[Records drawn from a dataset]
:::
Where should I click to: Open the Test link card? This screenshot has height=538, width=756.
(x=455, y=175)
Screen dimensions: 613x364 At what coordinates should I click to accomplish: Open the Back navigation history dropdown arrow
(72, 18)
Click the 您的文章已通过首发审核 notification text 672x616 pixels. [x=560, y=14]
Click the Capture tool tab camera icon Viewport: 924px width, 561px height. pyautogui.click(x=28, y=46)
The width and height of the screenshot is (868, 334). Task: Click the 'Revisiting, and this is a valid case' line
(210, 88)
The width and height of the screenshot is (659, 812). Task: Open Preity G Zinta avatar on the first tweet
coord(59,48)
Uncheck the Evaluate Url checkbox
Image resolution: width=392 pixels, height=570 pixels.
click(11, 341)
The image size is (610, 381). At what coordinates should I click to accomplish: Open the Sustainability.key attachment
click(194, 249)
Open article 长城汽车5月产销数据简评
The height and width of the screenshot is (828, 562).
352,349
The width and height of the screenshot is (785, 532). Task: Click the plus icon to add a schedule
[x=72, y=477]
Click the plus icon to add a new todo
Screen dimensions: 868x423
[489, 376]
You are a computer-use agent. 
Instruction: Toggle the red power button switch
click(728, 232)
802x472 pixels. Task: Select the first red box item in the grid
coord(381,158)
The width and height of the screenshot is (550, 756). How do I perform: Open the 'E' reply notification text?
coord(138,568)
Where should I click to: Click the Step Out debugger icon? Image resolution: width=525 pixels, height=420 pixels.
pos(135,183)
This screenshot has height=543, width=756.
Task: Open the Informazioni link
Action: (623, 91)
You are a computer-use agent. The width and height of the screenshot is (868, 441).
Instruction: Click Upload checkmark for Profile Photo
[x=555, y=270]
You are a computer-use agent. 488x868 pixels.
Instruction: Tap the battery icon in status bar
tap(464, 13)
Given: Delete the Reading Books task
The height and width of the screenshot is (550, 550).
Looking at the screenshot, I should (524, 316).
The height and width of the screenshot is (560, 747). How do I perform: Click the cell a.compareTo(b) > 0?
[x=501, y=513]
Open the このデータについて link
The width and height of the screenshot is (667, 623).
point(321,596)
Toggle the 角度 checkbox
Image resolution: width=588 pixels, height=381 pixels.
:::
TO DO:
Word for word, transcribe each record.

ANSWER BELOW:
Where should I click to: Open the Test link card? This screenshot has height=538, width=756.
(x=455, y=175)
Screen dimensions: 613x364 At what coordinates should I click to accomplish: Open the Back navigation history dropdown arrow
(72, 18)
Click the 您的文章已通过首发审核 notification text 672x616 pixels. [x=560, y=14]
Click the Capture tool tab camera icon Viewport: 924px width, 561px height. pyautogui.click(x=28, y=46)
The width and height of the screenshot is (868, 334). Task: Click the 'Revisiting, and this is a valid case' line
(210, 88)
The width and height of the screenshot is (659, 812). Task: Open Preity G Zinta avatar on the first tweet
coord(59,48)
Uncheck the Evaluate Url checkbox
Image resolution: width=392 pixels, height=570 pixels.
click(11, 341)
The image size is (610, 381). At what coordinates should I click to accomplish: Open the Sustainability.key attachment
click(194, 249)
Open article 长城汽车5月产销数据简评
The height and width of the screenshot is (828, 562).
352,349
The width and height of the screenshot is (785, 532). Task: Click the plus icon to add a schedule
[x=72, y=477]
Click the plus icon to add a new todo
Screen dimensions: 868x423
[489, 376]
You are a computer-use agent. 
Instruction: Toggle the red power button switch
click(728, 232)
802x472 pixels. Task: Select the first red box item in the grid
coord(381,158)
The width and height of the screenshot is (550, 756). How do I perform: Open the 'E' reply notification text?
coord(138,568)
Where should I click to: Click the Step Out debugger icon? Image resolution: width=525 pixels, height=420 pixels.
pos(135,183)
This screenshot has height=543, width=756.
Task: Open the Informazioni link
Action: (623, 91)
You are a computer-use agent. The width and height of the screenshot is (868, 441).
Instruction: Click Upload checkmark for Profile Photo
[x=555, y=270]
You are a computer-use agent. 488x868 pixels.
Instruction: Tap the battery icon in status bar
tap(464, 13)
Given: Delete the Reading Books task
The height and width of the screenshot is (550, 550).
Looking at the screenshot, I should (524, 316).
The height and width of the screenshot is (560, 747). How do I perform: Click the cell a.compareTo(b) > 0?
[x=501, y=513]
Open the このデータについて link
The width and height of the screenshot is (667, 623).
point(321,596)
Toggle the 角度 checkbox
Image resolution: width=588 pixels, height=381 pixels.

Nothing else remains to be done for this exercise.